[Goal of the exercise]: All of the entries should be written out again exactly.
-=-=-
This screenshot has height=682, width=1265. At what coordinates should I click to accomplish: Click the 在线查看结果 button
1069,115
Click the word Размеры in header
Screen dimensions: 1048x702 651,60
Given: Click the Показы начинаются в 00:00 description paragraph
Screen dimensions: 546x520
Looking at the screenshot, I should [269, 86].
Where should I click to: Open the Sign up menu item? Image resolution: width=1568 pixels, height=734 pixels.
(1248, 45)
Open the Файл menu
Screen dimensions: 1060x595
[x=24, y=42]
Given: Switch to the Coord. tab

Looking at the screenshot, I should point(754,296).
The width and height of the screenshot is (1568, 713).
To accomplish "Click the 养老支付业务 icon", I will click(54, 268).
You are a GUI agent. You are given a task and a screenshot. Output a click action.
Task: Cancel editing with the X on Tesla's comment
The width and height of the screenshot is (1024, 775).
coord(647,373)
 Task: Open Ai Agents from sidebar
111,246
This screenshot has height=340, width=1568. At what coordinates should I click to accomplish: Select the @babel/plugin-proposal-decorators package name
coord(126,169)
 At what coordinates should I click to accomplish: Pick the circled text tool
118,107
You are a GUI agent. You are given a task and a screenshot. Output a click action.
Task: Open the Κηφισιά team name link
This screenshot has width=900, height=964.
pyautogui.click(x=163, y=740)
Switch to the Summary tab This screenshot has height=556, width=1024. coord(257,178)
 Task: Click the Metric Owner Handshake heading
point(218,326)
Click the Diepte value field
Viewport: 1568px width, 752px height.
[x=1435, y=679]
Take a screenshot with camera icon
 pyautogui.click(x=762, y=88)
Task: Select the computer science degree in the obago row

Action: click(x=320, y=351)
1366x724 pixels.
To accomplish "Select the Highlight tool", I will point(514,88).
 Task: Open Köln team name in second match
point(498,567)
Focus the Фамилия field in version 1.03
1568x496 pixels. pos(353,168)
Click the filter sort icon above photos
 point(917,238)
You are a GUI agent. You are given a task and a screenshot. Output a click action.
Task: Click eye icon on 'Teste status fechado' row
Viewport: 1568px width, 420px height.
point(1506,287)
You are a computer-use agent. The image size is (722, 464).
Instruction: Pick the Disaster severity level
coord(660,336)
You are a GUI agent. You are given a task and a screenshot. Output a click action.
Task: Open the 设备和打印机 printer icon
-=-=-
[Written answer]:
This screenshot has height=682, width=1265. At what coordinates should I click to accomplish: Click the 在线查看结果 button
1069,115
Click the word Размеры in header
Screen dimensions: 1048x702 651,60
Given: Click the Показы начинаются в 00:00 description paragraph
Screen dimensions: 546x520
Looking at the screenshot, I should [269, 86].
Where should I click to: Open the Sign up menu item? Image resolution: width=1568 pixels, height=734 pixels.
(1248, 45)
Open the Файл menu
Screen dimensions: 1060x595
[x=24, y=42]
Given: Switch to the Coord. tab

Looking at the screenshot, I should point(754,296).
The width and height of the screenshot is (1568, 713).
To accomplish "Click the 养老支付业务 icon", I will click(54, 268).
You are a GUI agent. You are given a task and a screenshot. Output a click action.
Task: Cancel editing with the X on Tesla's comment
The width and height of the screenshot is (1024, 775).
coord(647,373)
 Task: Open Ai Agents from sidebar
111,246
This screenshot has height=340, width=1568. At what coordinates should I click to accomplish: Select the @babel/plugin-proposal-decorators package name
coord(126,169)
 At what coordinates should I click to accomplish: Pick the circled text tool
118,107
You are a GUI agent. You are given a task and a screenshot. Output a click action.
Task: Open the Κηφισιά team name link
This screenshot has width=900, height=964.
pyautogui.click(x=163, y=740)
Switch to the Summary tab This screenshot has height=556, width=1024. coord(257,178)
 Task: Click the Metric Owner Handshake heading
point(218,326)
Click the Diepte value field
Viewport: 1568px width, 752px height.
[x=1435, y=679]
Take a screenshot with camera icon
 pyautogui.click(x=762, y=88)
Task: Select the computer science degree in the obago row

Action: click(x=320, y=351)
1366x724 pixels.
To accomplish "Select the Highlight tool", I will point(514,88).
 Task: Open Köln team name in second match
point(498,567)
Focus the Фамилия field in version 1.03
1568x496 pixels. pos(353,168)
Click the filter sort icon above photos
 point(917,238)
You are a GUI agent. You are given a task and a screenshot. Output a click action.
Task: Click eye icon on 'Teste status fechado' row
Viewport: 1568px width, 420px height.
point(1506,287)
You are a computer-use agent. The image size is (722, 464).
Instruction: Pick the Disaster severity level
coord(660,336)
You are a GUI agent. You are given a task and a screenshot. Output a click action.
Task: Open the 设备和打印机 printer icon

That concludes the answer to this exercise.